TESTO FORNITO:

§ §

Non avevo letto nulla finora di Murakami Haruki: Norwegian Wood è il primo libro che leggo di questo autore.
L’ho appena finito e ne scrivo subito perché non voglio che passino le sensazioni a caldo. Mi ha tenuta incollata facendomi passare il sonno e ora che l’ho finito, lo rileggerei da capo.
Un libro bellissimo.
Per come è scritto, per lo stile scorrevole e semplice.
Per la storia, triste ma al contempo con un messaggio di speranza per il futuro anche se ci sarebbero, nel presente, tutte le condizioni per essere poco felici.
Per i personaggi: ti innamori di tutti loro, anche nella loro imperfezione e drammaticità.
Per la capacità di introspezione e analisi dell’animo umano, senza giudizio ma solo con la voglia di capire.
Aggiungiamo lo scenario, che emerge da ogni riga o quasi: il Giappone a cavallo degli anni ’60 e ’70, il modo di vivere della gioventù giapponese, la cultura, i piatti della cucina giapponese, la ricerca del sesso e del divertimento, gli ideali, la visione del futuro, le tradizioni.

§ §

Voci di dati memorizzate:
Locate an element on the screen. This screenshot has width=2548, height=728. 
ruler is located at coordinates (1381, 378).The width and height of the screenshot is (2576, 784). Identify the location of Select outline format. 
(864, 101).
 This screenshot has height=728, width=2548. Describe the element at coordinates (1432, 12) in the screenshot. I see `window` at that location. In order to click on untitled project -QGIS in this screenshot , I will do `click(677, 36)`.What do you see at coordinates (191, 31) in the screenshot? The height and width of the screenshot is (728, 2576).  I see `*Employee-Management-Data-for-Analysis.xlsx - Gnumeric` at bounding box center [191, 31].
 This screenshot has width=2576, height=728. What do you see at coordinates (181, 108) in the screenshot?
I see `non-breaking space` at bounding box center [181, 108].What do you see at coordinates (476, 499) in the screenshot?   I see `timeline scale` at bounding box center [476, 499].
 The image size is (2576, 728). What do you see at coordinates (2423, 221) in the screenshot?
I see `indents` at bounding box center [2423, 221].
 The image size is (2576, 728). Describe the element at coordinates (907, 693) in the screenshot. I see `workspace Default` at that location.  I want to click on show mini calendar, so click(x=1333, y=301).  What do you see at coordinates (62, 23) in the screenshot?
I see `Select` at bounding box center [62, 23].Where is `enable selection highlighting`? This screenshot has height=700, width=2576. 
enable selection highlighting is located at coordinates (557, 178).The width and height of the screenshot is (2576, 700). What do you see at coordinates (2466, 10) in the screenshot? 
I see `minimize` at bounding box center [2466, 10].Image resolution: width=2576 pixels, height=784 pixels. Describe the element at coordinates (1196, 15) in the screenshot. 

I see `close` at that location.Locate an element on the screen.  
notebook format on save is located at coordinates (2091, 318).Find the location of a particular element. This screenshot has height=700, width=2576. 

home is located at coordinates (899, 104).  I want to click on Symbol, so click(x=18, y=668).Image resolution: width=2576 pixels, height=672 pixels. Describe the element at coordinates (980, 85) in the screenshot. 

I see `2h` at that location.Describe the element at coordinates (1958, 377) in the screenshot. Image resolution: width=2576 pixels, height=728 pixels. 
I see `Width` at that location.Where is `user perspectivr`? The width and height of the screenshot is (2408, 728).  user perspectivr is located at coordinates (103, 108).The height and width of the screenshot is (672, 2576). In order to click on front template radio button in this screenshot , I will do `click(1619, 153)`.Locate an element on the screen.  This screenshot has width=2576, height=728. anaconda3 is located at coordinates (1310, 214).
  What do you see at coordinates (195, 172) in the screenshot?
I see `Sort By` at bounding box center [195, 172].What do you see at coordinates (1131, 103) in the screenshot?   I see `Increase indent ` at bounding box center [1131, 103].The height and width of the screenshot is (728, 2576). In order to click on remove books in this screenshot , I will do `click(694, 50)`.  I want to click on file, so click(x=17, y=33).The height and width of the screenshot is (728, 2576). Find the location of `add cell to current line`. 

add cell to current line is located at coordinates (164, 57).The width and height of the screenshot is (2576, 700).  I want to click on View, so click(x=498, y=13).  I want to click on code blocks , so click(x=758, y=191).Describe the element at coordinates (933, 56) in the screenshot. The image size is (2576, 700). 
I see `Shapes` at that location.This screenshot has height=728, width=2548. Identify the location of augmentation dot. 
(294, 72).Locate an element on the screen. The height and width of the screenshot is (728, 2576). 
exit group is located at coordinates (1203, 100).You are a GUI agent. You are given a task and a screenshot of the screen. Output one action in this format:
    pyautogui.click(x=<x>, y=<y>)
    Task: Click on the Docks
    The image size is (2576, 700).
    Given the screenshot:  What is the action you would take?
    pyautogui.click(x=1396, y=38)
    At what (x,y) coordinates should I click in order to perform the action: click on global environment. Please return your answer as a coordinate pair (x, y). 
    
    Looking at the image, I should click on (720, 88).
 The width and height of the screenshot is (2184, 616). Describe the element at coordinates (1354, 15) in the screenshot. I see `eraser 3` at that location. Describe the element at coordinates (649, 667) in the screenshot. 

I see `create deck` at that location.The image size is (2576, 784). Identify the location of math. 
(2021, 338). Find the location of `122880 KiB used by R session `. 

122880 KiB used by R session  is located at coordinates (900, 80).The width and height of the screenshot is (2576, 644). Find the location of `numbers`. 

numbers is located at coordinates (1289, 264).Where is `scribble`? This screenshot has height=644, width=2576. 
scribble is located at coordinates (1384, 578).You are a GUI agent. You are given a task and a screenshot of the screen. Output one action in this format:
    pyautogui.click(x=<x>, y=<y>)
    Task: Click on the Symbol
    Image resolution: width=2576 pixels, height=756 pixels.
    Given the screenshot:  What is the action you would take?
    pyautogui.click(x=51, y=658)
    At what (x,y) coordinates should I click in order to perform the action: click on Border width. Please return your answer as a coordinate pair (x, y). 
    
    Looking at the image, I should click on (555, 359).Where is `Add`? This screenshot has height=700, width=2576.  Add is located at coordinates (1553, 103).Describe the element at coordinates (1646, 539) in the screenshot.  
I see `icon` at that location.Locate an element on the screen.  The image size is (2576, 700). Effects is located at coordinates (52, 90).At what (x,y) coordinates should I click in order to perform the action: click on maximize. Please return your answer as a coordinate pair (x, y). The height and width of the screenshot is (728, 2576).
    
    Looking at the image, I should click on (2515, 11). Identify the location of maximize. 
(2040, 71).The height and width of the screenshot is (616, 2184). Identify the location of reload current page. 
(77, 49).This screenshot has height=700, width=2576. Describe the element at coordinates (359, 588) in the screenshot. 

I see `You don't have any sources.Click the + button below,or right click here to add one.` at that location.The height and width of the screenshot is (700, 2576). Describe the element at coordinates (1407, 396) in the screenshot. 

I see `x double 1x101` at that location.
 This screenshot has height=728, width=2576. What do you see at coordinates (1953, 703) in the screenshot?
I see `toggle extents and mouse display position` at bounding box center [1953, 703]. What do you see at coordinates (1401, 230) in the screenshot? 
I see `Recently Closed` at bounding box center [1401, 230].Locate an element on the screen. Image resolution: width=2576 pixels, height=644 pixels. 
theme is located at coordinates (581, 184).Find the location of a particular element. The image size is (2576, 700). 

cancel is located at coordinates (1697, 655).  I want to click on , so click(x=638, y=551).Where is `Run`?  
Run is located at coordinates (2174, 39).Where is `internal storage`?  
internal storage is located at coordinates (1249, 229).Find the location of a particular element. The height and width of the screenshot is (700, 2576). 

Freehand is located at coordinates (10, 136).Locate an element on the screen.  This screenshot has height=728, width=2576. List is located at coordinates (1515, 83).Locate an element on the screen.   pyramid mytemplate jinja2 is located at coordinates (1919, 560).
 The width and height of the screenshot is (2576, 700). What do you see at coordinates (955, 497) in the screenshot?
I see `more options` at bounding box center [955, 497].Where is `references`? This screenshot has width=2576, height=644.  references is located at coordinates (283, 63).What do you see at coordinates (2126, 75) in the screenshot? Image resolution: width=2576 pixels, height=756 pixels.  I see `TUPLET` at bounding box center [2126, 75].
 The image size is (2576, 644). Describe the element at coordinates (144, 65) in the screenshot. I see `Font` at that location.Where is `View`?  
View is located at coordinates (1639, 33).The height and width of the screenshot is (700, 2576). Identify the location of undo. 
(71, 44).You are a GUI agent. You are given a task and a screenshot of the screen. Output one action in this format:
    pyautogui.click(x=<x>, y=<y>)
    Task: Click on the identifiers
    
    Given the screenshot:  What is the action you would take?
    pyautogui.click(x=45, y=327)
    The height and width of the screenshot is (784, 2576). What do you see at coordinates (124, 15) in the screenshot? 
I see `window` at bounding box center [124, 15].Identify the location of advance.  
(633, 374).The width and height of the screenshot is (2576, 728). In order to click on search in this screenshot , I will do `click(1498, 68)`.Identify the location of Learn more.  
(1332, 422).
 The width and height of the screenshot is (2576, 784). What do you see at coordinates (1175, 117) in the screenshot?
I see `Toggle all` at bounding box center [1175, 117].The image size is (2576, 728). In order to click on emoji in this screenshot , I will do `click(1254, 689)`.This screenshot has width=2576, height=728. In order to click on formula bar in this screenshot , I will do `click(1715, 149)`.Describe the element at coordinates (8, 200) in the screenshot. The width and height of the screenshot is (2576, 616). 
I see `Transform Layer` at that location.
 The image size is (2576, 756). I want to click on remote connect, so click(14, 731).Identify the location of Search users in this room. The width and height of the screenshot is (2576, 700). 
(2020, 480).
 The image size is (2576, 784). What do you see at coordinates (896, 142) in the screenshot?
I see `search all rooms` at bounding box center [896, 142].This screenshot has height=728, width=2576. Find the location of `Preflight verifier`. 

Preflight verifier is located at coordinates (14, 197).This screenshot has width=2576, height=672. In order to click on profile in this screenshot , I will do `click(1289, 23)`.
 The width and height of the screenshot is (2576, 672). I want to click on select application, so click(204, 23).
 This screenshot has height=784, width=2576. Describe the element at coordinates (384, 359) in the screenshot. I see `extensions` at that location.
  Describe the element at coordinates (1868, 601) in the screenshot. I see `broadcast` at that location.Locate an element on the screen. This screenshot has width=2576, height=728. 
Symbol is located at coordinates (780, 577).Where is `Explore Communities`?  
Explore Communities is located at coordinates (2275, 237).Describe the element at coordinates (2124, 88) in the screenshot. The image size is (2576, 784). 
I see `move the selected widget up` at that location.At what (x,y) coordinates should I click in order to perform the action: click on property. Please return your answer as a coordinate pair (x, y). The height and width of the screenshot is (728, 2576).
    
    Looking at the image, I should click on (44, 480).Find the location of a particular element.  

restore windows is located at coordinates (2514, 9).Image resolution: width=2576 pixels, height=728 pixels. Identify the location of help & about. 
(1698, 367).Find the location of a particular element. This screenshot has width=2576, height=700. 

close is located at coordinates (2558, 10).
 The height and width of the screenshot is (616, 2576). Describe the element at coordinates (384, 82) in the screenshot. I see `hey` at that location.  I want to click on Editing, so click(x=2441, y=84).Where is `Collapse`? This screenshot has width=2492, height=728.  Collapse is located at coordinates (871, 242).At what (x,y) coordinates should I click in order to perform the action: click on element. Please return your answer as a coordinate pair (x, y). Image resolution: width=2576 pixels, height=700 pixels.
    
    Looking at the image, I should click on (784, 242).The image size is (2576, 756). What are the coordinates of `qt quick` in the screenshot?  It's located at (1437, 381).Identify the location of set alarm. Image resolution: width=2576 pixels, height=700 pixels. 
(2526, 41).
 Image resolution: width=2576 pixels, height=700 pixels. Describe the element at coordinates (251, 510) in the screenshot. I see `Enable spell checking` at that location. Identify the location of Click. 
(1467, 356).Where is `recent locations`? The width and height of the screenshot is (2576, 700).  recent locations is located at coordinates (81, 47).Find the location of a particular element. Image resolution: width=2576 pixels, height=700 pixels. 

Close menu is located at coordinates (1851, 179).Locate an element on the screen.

§ §

I TUOI COMPITI:
- a) Secondo la recensione di Norwegian Wood, perché chi scrive ne parla subito dopo aver finito il libro? Rispondi in una, due o tre frasi.
- b) Prosegui, per favore, la recensione di Norwegian Wood a partire dalla sua ultima frase.
Le righe qui non hanno alcun ruolo.

RISPOSTE:
- a) Chi scrive ne parla subito perché non vuole che le sensazioni a caldo passino.

- b)
Del sesso, poi, si parla senza nessun pudore né vergogna, ed è visto in tutte le sue sfaccettature: come atto d’amore, come semplice desiderio, come valvola di sfogo, come terapia, come conoscenza di se.
Un libro che parla di amore, amicizia, fedeltà, onestà e se ne parla anche affrontando le ambivalenze e i lati oscuri di ogni rapporto.
Un libro che parla di morte, di suicidio, di dolore per la perdita e di accettazione della volontà altrui, pur nel dispiacere.
Ma è anche un libro che parla di vita e di voglia di andare avanti, di pulsione verso il futuro e la felicità, accettando, per come si può, il passato e ciò che non capiremo mai del tutto.